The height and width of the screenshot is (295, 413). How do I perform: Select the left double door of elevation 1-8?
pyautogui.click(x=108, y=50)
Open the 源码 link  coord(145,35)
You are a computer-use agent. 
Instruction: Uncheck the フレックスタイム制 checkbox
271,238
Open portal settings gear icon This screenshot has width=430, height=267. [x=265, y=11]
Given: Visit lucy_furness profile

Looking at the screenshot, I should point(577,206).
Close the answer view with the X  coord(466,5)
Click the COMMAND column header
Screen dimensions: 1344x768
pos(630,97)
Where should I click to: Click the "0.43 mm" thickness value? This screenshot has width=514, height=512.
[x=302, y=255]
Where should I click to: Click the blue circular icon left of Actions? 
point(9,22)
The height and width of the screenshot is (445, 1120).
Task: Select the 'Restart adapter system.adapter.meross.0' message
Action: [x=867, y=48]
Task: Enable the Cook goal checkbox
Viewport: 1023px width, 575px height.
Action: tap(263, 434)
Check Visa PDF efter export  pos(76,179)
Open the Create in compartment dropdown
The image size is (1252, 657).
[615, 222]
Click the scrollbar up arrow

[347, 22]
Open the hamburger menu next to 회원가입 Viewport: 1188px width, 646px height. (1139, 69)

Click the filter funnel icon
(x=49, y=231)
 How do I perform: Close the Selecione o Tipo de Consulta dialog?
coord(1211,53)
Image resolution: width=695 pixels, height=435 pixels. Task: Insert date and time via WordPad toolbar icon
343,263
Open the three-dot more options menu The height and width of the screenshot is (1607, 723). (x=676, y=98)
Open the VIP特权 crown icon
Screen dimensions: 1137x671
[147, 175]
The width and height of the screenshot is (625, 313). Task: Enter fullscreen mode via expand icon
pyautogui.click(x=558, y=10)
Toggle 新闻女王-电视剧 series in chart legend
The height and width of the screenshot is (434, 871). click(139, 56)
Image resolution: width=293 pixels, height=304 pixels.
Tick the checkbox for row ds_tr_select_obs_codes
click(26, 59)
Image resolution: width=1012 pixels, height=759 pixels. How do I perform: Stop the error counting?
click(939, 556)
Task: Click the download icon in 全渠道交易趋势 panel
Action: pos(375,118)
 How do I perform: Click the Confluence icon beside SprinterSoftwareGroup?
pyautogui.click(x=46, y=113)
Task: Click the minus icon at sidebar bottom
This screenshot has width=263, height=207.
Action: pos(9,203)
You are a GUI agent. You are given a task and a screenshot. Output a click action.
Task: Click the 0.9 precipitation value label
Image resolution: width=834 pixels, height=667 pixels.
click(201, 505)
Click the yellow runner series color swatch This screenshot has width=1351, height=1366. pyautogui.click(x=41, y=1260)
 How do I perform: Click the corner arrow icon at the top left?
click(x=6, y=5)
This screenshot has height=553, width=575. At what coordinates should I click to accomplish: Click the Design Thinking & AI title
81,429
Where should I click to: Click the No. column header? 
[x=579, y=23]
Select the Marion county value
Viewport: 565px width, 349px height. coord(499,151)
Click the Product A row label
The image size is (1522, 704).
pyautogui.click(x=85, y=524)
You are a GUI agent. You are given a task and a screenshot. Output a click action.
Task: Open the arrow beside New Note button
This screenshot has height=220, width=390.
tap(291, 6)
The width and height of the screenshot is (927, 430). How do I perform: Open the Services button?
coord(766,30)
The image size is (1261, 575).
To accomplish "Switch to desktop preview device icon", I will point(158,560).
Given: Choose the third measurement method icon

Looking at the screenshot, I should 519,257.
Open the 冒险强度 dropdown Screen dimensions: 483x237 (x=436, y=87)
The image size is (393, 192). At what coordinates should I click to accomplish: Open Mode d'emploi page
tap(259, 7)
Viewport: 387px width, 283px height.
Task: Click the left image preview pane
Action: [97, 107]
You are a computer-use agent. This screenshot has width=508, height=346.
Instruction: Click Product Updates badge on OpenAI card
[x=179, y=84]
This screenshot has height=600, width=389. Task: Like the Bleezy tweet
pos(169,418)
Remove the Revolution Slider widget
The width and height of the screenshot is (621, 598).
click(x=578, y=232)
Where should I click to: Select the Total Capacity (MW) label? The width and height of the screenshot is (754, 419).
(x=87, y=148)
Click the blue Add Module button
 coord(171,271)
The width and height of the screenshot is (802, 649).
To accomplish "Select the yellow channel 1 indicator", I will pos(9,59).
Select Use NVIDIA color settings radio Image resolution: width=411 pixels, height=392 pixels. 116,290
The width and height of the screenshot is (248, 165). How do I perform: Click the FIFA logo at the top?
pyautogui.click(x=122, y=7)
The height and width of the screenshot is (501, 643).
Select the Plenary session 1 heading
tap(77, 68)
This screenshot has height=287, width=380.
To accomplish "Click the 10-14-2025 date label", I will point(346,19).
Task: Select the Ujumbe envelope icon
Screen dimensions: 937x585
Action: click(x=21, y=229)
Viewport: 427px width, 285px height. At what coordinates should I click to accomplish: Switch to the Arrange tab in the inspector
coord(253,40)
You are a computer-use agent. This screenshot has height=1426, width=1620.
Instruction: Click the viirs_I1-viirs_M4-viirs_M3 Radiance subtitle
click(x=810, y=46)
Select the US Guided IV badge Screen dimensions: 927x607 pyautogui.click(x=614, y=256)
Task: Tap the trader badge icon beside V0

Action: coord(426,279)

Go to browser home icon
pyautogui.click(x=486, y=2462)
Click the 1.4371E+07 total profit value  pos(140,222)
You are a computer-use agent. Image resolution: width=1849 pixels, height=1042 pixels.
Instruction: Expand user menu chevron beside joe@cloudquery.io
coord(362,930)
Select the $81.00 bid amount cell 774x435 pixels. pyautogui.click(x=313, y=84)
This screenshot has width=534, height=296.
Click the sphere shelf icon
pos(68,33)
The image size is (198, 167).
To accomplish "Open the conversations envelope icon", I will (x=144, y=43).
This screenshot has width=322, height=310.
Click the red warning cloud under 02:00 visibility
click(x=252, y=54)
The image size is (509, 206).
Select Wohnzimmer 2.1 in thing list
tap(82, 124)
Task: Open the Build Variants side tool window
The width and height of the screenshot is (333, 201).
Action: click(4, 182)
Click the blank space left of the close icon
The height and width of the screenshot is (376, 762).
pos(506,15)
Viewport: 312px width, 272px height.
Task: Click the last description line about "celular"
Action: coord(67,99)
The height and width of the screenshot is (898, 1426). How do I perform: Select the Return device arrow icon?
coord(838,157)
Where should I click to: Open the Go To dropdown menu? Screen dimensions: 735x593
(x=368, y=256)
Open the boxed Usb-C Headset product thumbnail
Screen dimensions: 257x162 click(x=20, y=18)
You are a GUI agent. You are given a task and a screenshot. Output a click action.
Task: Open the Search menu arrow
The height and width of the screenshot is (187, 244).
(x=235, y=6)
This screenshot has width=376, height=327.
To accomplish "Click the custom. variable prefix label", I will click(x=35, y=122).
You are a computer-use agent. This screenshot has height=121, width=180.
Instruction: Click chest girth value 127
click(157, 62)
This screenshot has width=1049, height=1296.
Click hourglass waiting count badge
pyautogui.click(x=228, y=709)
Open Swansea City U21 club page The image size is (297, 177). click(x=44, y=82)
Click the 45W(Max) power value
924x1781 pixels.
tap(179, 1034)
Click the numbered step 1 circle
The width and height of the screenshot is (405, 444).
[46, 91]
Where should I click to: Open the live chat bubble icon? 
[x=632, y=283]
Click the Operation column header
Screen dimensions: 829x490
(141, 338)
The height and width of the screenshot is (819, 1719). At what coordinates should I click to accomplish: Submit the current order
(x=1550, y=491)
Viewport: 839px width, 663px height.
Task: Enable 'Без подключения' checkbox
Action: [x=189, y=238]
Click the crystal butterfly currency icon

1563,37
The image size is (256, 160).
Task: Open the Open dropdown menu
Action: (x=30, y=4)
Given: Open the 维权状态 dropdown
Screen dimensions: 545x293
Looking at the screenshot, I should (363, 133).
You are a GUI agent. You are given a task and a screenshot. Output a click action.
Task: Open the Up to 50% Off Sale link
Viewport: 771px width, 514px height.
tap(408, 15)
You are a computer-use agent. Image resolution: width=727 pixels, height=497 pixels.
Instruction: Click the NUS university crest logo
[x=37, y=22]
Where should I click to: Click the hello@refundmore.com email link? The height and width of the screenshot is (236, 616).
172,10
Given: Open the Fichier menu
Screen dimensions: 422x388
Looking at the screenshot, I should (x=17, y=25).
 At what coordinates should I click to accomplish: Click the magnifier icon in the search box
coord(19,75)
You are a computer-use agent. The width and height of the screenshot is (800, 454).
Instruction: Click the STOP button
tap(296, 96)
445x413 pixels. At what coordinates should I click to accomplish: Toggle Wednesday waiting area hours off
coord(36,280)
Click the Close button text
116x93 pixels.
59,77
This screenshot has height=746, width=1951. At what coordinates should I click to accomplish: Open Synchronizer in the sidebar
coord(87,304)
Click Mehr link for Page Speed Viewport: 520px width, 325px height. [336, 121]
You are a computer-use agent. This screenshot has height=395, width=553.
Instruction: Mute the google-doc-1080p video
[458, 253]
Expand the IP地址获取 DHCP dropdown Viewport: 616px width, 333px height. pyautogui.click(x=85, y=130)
--------------------------------
▸ What you have to do
Give back the records above exactly, limited to the lines between the one holding "The image size is (198, 167)." and the one holding "The image size is (509, 206).", inclusive.

▸ Answer box
The image size is (198, 167).
To accomplish "Open the conversations envelope icon", I will (x=144, y=43).
This screenshot has width=322, height=310.
Click the red warning cloud under 02:00 visibility
click(x=252, y=54)
The image size is (509, 206).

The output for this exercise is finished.